The family was still at North Street in 1861 and Arthur (10) was at school. His father, who was now Mayor of Sudbury, described himself in detail as “Worsted manufacturer and factor employing 120 weavers and handopeners[?]. Wool & coal merchant (7 men and 3 boys. Maltster employing 2 men. Farmer of 110 acres 4 men and 2 boys”. All four of his surviving siblings were still at home: Thomas (19), Maria (17), Margaret (8), and Elizabeth (5). Arthur’s maternal grandfather Thomas Hibble (77), a retired merchant, was also living with them, and they now had a groom/gardener as well as a cook and a housemaid.

Arthur Hibble Higgs attended Sudbury Grammar School and then University College School, London, where at the age of 16 in 1866, following an examination, he was awarded the Andrew’s Prize of £25 (for student’s of one year’s standing, for Classics); First Prize in Latin (Higher Division); and Senior Class in Greek (Senior Class).
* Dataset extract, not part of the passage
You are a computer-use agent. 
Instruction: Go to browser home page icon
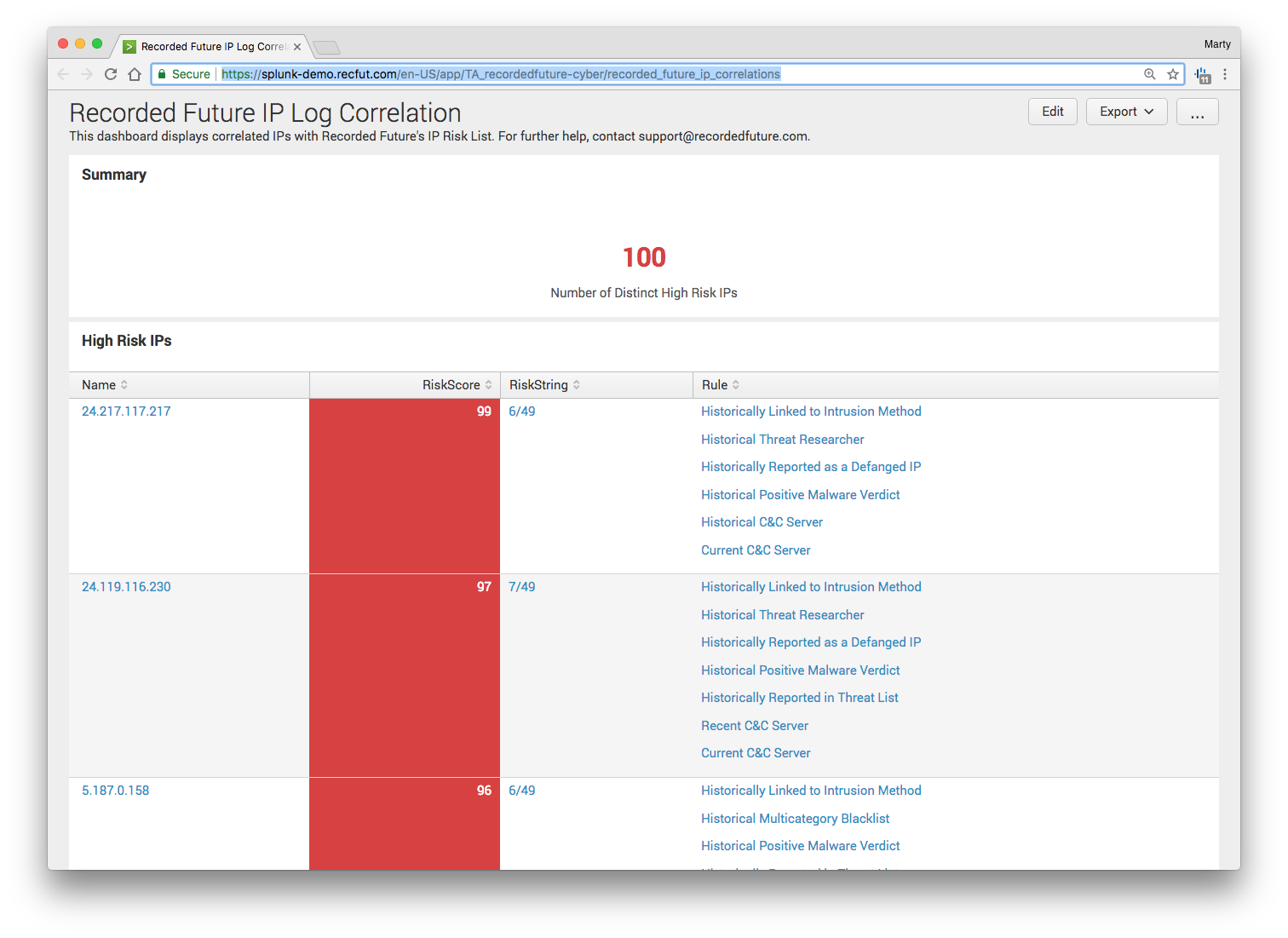pyautogui.click(x=135, y=74)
He was also awarded a scholarship of £40 per annum, tenable for two years, called “The Jews’ Commemoration Scholarship”, founded in remembrance of the passing of the Act of 1858, by which Jews were enabled to sit in Parliament. A year later in 1867 he won two Andrew Scholarships (£50 each for Latin and Mathematics, as well as the first prize in Mathematics (lower senior class); an extra class prize in Green; and first prize in Mathematical Physics (junior class).

He won an exhibition to Balliol College, Oxford and was matriculated at the age of 19 on 21 October 1869, and is listed as living in the college at the time of the 1871 census. In June that year he was proxime accessit in the Stanhope Historical Essay Prize.

He obtained his BA in 1874.

1 Ship Street


Arthur Hibble Higgs was to remain at Oxford, working for the rest of his life as a private tutor at 1 Ship Street (left), which adjoined St Michael’s Church and was in its parish. It was a lodging house run by Mrs Frances Marygold, whose husband George was a printer corrector at Oxford University Press, and later by her daughter.


At the time of the 1881 census Higgs (30), who described himself as “M.A. Oxford University Private Tutor” was a lodger with the Marygolds and their four children, aged between 11 and 27.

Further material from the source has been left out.